→ **Passage**
=======

Walk-in coop and # of chickens...

Discussion in 'Coop & Run - Design, Construction, & Maintenance' started by dianneS, May 28, 2010.

  1. dianneS

    dianneS Chillin' With My Peeps

    Mar 16, 2009
    South Central PA
    I'm assuming that the standard 4' per bird is referring to floor space. I've just seen so many small, low roofed coops and they seem to have so little space inside, yet because they have the floor space they are able to accomodate X number of birds.

    I have a nice roomy 8x8' walk in coop with nice high ceilings. Doesn't the ceiling height count for anything? Even if I put up multiple roosts at various heights? It just seems like I should be able to accomodate more birds in my coop? It feels so much bigger than those reach-in coops.
  2. Olive Hill

    Olive Hill Overrun With Chickens

    Apr 19, 2009
    In cases like these it's largely going to depend on your set-up overall. What kind of arrangements do you have for the chickens outside?

=======

→ **Supplied material**
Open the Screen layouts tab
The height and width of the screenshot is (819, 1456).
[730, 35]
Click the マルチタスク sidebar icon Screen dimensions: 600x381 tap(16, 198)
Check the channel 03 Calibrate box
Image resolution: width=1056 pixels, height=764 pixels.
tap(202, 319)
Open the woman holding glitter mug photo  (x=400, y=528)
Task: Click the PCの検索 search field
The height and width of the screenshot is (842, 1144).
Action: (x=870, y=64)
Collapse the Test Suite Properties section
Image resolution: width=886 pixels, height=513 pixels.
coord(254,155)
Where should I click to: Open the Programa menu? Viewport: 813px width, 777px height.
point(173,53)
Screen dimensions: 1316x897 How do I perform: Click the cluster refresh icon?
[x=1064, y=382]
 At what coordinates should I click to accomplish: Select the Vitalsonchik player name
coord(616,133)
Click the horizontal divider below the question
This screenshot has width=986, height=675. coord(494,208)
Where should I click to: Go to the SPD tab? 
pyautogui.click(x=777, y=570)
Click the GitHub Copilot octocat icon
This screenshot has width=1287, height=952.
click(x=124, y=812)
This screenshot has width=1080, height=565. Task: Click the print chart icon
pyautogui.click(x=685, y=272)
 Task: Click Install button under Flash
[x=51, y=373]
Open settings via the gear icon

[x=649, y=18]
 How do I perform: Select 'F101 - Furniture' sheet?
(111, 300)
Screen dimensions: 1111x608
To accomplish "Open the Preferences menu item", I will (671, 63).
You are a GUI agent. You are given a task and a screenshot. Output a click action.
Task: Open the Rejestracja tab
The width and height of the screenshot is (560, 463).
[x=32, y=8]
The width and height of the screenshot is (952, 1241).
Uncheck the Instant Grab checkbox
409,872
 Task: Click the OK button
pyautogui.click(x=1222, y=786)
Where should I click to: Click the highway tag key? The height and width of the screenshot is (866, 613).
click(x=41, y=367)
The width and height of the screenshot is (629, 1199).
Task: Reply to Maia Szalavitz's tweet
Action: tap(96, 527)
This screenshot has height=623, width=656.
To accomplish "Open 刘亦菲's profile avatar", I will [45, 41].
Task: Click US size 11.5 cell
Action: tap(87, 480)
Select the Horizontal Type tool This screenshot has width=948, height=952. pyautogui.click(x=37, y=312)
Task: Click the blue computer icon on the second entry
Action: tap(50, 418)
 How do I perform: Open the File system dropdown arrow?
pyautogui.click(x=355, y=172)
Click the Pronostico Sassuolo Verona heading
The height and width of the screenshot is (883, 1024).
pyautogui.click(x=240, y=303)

=======

→ **The task**
In the forum thread about walk-in coops, what size is the walk-in coop described by dianneS?

→ **The output**
It is 8 by 8 feet.